Print the data exactly as it appears, keeping every word.

-------- PROVIDED RECORDS --------

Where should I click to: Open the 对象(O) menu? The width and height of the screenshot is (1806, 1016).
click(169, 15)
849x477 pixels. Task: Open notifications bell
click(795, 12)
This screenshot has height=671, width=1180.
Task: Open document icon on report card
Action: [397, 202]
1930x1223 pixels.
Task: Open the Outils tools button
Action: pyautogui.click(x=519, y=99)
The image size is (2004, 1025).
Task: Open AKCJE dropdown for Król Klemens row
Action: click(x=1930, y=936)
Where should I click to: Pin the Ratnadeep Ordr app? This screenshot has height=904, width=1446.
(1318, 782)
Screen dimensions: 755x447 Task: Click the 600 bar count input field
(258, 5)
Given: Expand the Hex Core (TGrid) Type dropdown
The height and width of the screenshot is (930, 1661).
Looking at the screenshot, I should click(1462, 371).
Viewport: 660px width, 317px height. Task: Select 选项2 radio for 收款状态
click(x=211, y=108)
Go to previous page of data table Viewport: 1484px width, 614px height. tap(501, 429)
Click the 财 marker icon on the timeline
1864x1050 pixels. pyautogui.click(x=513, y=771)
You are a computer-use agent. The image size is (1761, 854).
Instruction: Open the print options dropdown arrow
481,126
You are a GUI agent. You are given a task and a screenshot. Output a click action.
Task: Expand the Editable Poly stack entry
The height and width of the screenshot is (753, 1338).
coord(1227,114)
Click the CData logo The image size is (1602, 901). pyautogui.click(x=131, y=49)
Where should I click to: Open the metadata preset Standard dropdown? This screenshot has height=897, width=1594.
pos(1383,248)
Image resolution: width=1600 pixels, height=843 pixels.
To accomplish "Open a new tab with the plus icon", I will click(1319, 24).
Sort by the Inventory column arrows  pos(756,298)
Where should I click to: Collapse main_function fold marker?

--------

*RESULT OF THIS EXERCISE:*
Where should I click to: Open the 对象(O) menu? The width and height of the screenshot is (1806, 1016).
click(169, 15)
849x477 pixels. Task: Open notifications bell
click(795, 12)
This screenshot has height=671, width=1180.
Task: Open document icon on report card
Action: [397, 202]
1930x1223 pixels.
Task: Open the Outils tools button
Action: pyautogui.click(x=519, y=99)
The image size is (2004, 1025).
Task: Open AKCJE dropdown for Król Klemens row
Action: click(x=1930, y=936)
Where should I click to: Pin the Ratnadeep Ordr app? This screenshot has height=904, width=1446.
(1318, 782)
Screen dimensions: 755x447 Task: Click the 600 bar count input field
(258, 5)
Given: Expand the Hex Core (TGrid) Type dropdown
The height and width of the screenshot is (930, 1661).
Looking at the screenshot, I should click(1462, 371).
Viewport: 660px width, 317px height. Task: Select 选项2 radio for 收款状态
click(x=211, y=108)
Go to previous page of data table Viewport: 1484px width, 614px height. tap(501, 429)
Click the 财 marker icon on the timeline
1864x1050 pixels. pyautogui.click(x=513, y=771)
You are a computer-use agent. The image size is (1761, 854).
Instruction: Open the print options dropdown arrow
481,126
You are a GUI agent. You are given a task and a screenshot. Output a click action.
Task: Expand the Editable Poly stack entry
The height and width of the screenshot is (753, 1338).
coord(1227,114)
Click the CData logo The image size is (1602, 901). pyautogui.click(x=131, y=49)
Where should I click to: Open the metadata preset Standard dropdown? This screenshot has height=897, width=1594.
pos(1383,248)
Image resolution: width=1600 pixels, height=843 pixels.
To accomplish "Open a new tab with the plus icon", I will click(1319, 24).
Sort by the Inventory column arrows  pos(756,298)
Where should I click to: Collapse main_function fold marker?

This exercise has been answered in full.